Respeto por los actores principales

02/9/2018

Hace unos años, en el mundo del fútbol, lo más relevante eran los jugadores y los hinchas, ni siquiera los propios directores técnicos eran tan importantes; ellos mantenían sus puestos por la creencia en los procesos. En algún momento, todo cambió, gracias a la mayor intervención de unos personajes que se han ido haciendo importantes en  las instituciones: los dirigentes.

Estos señores que se sientan en el palco a tomar decisiones, beber whisky e intercambiar opiniones con los del equipo rival, se han empezado a sentir esenciales en el mundo del fútbol. Esa intervención ha desembocado en que ya no haya procesos, que se piense en la inmediatez de los resultados (y del dinero). Ellos se creen fundamentales en un equipo, pero muchos ni siquiera tienen la preparación para ocupar los puestos dirigenciales en los clubes de fútbol. Llegan más por amiguismos que por méritos propios.

En días pasados sonó mucho el nombre de Macnelly Torres en Medellin y Bogotá. Él anunció que se iba porque un dirigente (desconocido para muchos hinchas) le había dicho que llevara ofertas al club porque no se contaba con él, cuando ya estaba por terminar la pretemporada. ¿En serio hay un dirigente que se le pueda acercar a un ídolo de su equipo a decirle que busque un equipo que ponga plata por él para poder irse?
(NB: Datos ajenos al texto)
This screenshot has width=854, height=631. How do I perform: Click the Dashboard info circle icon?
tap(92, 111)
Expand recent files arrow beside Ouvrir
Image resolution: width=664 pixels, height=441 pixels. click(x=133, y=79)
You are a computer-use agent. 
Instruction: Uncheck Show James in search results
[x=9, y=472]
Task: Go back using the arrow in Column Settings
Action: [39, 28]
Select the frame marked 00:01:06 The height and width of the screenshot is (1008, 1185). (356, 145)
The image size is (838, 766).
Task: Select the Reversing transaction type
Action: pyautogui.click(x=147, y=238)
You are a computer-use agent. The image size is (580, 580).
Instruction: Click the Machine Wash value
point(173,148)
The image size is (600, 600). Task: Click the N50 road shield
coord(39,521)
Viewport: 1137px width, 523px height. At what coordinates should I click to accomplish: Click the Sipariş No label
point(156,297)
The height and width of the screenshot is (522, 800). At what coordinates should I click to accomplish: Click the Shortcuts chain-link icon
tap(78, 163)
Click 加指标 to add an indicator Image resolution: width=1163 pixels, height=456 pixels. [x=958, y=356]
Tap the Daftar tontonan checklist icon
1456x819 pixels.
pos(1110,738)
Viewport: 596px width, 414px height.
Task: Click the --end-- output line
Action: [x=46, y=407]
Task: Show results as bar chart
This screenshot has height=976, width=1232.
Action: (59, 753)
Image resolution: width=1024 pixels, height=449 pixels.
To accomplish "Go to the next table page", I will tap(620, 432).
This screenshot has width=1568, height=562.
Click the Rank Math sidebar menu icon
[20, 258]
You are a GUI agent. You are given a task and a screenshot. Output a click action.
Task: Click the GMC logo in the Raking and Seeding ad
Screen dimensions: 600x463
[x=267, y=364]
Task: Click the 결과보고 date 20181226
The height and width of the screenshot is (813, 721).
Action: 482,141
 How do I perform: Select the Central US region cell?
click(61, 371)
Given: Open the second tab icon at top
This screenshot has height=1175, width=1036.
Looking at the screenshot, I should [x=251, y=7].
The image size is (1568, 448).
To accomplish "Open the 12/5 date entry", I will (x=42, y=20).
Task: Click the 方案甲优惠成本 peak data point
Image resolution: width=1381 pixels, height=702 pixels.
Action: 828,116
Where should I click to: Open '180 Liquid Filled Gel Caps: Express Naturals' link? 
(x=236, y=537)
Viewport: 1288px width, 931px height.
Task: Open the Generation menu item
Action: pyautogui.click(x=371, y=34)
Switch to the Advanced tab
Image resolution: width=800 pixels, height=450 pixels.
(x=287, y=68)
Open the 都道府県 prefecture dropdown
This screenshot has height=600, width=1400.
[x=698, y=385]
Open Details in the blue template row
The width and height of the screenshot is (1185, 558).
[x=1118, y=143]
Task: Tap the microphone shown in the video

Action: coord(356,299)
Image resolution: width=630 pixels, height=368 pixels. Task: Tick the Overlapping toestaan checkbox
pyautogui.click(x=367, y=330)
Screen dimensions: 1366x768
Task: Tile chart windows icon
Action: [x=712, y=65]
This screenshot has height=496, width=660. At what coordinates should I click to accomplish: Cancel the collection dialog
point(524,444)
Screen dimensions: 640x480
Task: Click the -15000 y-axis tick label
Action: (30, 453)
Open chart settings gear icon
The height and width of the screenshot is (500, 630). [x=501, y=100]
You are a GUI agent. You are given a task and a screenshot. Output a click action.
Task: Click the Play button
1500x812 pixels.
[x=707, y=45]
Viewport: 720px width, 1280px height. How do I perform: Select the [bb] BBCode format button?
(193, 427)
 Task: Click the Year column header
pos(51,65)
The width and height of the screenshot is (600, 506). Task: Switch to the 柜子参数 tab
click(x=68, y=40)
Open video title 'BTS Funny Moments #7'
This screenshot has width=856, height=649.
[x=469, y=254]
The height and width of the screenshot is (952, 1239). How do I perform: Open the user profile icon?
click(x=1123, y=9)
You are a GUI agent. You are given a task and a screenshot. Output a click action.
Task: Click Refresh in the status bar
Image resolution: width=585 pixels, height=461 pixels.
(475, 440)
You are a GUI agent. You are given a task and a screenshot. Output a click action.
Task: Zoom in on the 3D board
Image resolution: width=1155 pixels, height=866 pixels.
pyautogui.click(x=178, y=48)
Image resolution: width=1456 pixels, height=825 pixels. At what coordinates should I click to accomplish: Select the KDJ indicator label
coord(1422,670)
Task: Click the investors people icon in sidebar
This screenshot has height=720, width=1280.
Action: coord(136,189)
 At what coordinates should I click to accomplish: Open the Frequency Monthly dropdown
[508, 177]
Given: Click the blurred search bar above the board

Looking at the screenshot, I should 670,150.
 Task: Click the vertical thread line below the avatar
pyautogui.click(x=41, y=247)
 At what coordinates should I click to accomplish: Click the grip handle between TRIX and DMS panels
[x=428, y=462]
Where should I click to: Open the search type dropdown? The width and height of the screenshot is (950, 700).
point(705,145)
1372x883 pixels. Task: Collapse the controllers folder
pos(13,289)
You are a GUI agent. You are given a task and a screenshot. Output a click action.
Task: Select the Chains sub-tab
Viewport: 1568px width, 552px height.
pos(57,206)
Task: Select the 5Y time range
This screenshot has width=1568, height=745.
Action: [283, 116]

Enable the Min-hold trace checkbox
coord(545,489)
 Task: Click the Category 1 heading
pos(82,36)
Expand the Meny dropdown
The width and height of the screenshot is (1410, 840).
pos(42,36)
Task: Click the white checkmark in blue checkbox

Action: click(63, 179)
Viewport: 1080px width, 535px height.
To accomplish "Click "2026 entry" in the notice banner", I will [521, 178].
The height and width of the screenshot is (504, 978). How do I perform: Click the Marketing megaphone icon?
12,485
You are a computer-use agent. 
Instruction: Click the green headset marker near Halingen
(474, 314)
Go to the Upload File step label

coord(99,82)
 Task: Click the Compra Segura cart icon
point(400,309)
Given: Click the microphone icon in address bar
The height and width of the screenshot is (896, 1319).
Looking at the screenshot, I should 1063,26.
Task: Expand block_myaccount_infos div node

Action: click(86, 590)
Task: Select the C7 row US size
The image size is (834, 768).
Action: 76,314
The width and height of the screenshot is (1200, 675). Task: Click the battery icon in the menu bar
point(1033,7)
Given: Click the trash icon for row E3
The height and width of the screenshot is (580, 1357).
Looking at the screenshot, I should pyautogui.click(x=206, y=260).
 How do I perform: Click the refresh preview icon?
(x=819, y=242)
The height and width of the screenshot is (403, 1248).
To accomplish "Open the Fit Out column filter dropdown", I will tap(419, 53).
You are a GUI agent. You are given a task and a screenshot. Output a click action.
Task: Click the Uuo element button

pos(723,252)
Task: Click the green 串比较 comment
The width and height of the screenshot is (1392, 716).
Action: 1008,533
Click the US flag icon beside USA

Se podría pensar que era mejor mandar a un dirigente para que tratara de convencerlo de quedarse por lo mucho que le ha aportado a su equipo. Macnelly es uno de los grandes referentes de la institución.

El papel de protagonistas que han asumido los dirigentes, los hace cometer muchos errores. Quienes juegan deben ser valorados porque son los que ponen el pecho por el escudo, son los actores principales. Esos que se arriesgan todos los días por defender los colores son quienes más merecen admiración y respeto, no aquellos señores que con ínfulas de estrellas, se sienten con el derecho de maltratar la imagen de los que los han dejado todo en la cancha.